= EGSD2 J142033.66+525917.5 =

Active galactic nucleus

EGSD2 J142033.66+525917.5 is a dual-active galactic nucleus (AGN) at z-0.709 in the Extended Groth Strip.

== Description ==
The galaxy is heavily redshifted, and has an absolute magnitude of −21.0, with a rest frame colour of 1.38. The spectrum displays double peaked emission lines of great strength, suggesting two separate sources, and much weaker H-beta emission. The two peaks are separated by a velocity of about 630 km/s and are traced to 2 well-defined regions in space, both resolved in the DEIMOS spectrum, with a rough distance of about 3913 light years, or 1.2 kiloparsecs. The nucleus is in an early-type galaxy, with a possibly interrupted structure, and matching up to a remnant of a galactic merger in which energy loss has not appeared to have taken place.

== Discovery ==
The AGN was discovered with a series of observations of a one-dimensional Deep2 spectrum from the Keck II telescope at the W.M Keck observatory in Hawai'i.

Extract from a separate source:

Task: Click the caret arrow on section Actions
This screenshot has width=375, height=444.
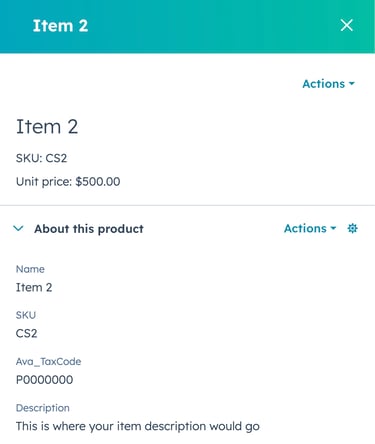Action: pyautogui.click(x=333, y=229)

The outstanding properties of the spectrum was the pair of double-peaked emission lines, with respective wavelength ratios of Lambda-4959 and Lambda-5007. The peaks of the Lambda-5007 observation were about 17.8 angstroms away from each other. The spectrum also had a promising amount of H-beta emission, but it was unidentifiable due to Poisson Noise. There were no other emission lines, but the entirety of the observed wavelengths (6750-8980 angstroms) showed a great amount of stellar continuum absorption features.